In 1957, Walter T St Goar, at the College of Physicians and Surgeons of Columbia University in New York, emphasized the abdominal manifestations of hyperparathyroidism and proposed a mnemonic triad for recognizing the disorder as a disease of stones, bones and abdominal groans (209). St Goar had been influenced to pursue studies in this area by Fuller Albright while St Goar and his wife were interns and residents at Massachusetts General Hospital. As St Goar elaborated (209):
Gastrointestinal symptoms appear to represent a clue to the earlier recognition of some cases of hyperparathyroidismUnexplained episodes of nausea and vomiting, unexplained anorexia and weight loss, peptic ulcers which do not respond in the usual way to therapy, [marked constipation,] and a variety of unexplained abdominal pains should all lead to a consideration of hyperparathyroidism as a possible diagnosis. Hyperparathyroidism, which has been popularly thought of by medical men as a disease of stones and bones, might be recognized both earlier and more frequently if it were widely regarded as a disease of stones, bones and abdominal groans.

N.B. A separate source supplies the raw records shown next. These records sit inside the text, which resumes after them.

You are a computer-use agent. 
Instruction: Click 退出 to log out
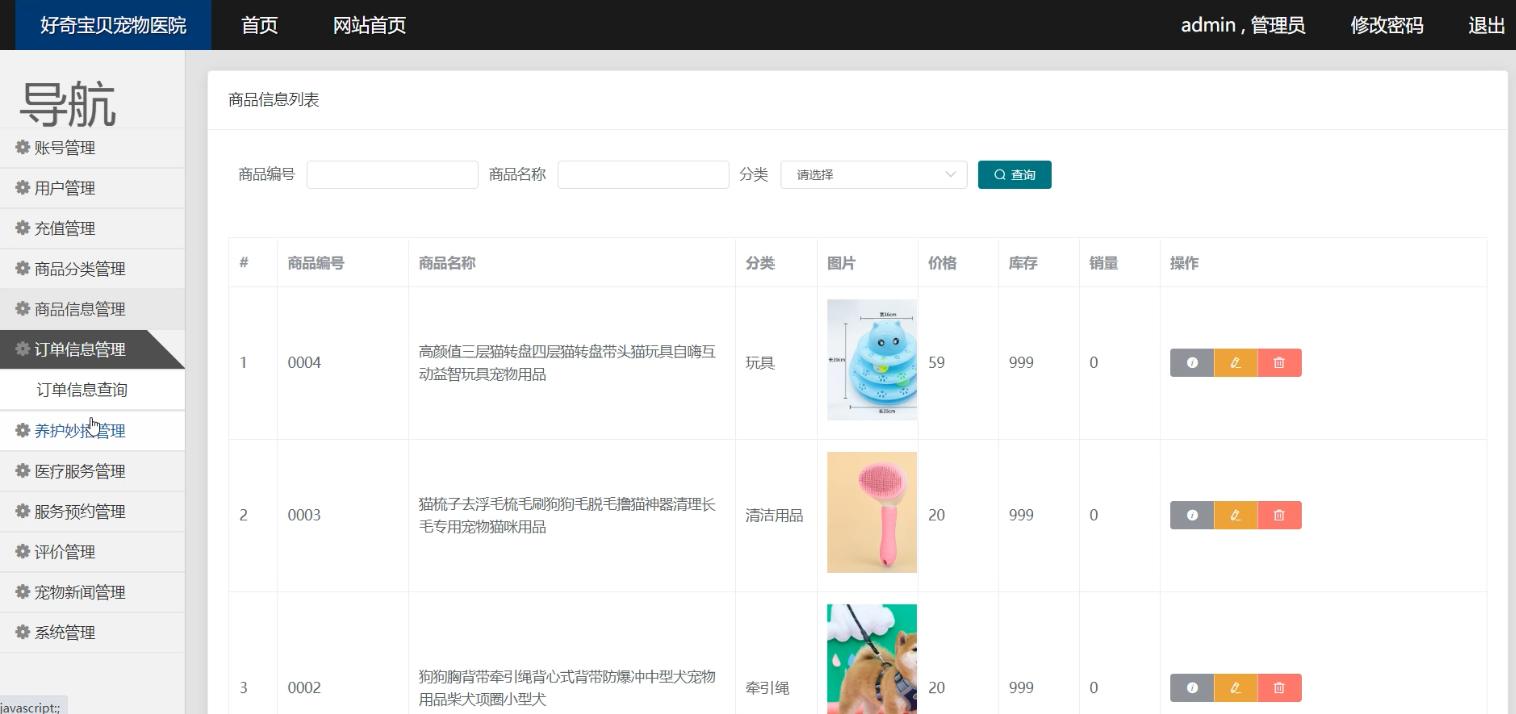click(1486, 25)

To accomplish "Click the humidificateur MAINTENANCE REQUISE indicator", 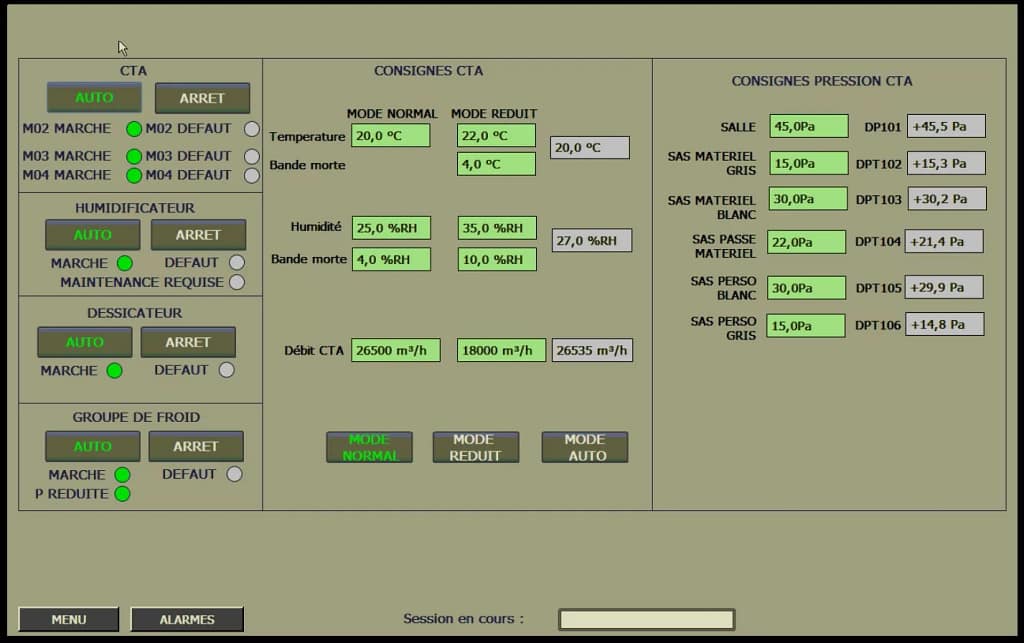I will [237, 283].
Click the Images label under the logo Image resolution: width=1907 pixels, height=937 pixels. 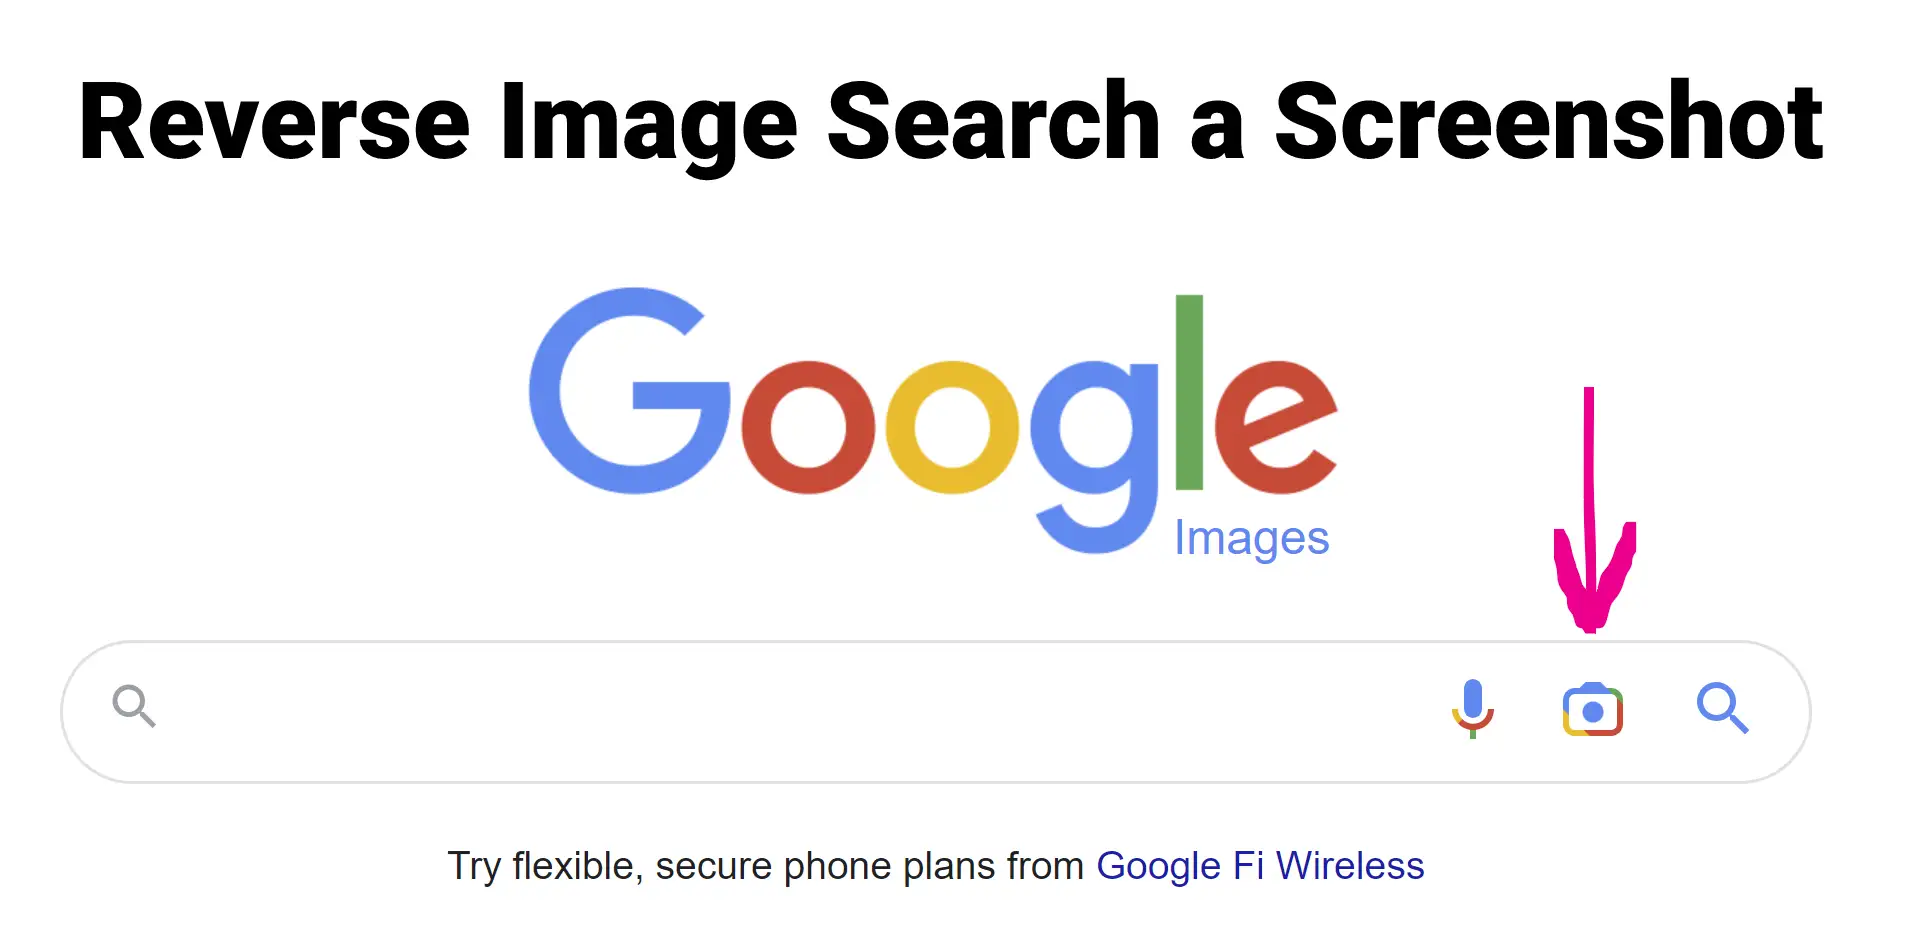click(1251, 539)
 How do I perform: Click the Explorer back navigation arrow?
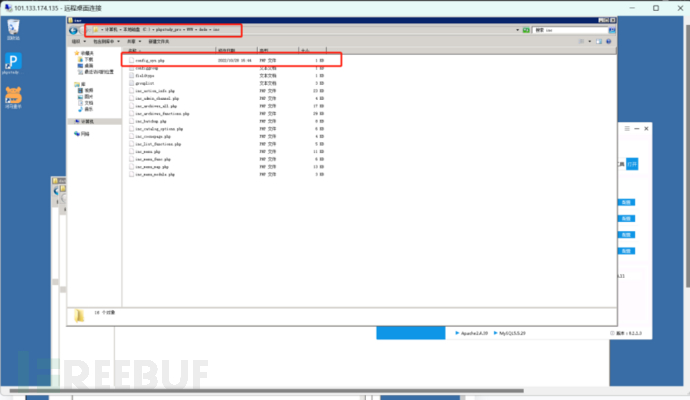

St Goar recognized that the abdominal manifestations of hyperparathyroidism are nonspecific, but he hoped that greater recognition of their prominence in this disorder might speed clinical recognition and treatment (209):
These gastrointestinal symptoms are meaningless in themselves. An awareness of their occurrence in hyperparathyroidism, however, may prove helpful in recognizing other nonspecific manifestations of a potentially reversible disease and thus lead to its earlier diagnosis.
In 1961, William C Mieher Jr., Yvan Thibaudeau, and Boy Frame, at Henry Ford Hospital in Detroit, emphasized the neuropsychiatric features of hyperparathyroidism, which can include apathy, agitated depression, psychosis with hallucinations or delusions, paranoia, and dementia. They modified St Goars mnemonic triad into a mnemonic quadrad by adding psychic moans to reflect the neuropsychiatric manifestations: we wish to add a postscript to St Goar's description and emphasize that hyperparathyroidism is a disease of stones, bones, abdominal groans, and psychic moans (166).
In 1965 Charles E Boonstra and Charles E Jackson, at the Caylor-Nickel Clinic in Bluffton, Indiana, emphasized the chronic fatigue and nonspecific irritability seen in many patients with hyperparathyroidism (42). Boonstra further modified the existing mnemonic for hyperparathyroidism from a quadrad into a pentad by adding fatigue overtones to reflect the fatigue and nervous irritability often seen in patients with hyperparathyroidism even when more specific findings are either absent or not clinically manifest (42):
The majority of patients with hyperparathyroidism manifested nonspecific fatigue and nervous irritability that were alleviated by excision of the parathyroid adenoma. The tiredness noted by many patientswas often present in our patients on arising even though it became worse with activity and was partially relieved by resting. St. Goar (1957) proposed that hyperparathyroidism be thought of as a disease of stones, bones and abdominal groans to which Mieher, Thibaudeau, and Frame (1961) added and psychic moans. Perhaps this statement should be amplified to stones, bones, abdominal groans, and psychic moans with fatigue overtones.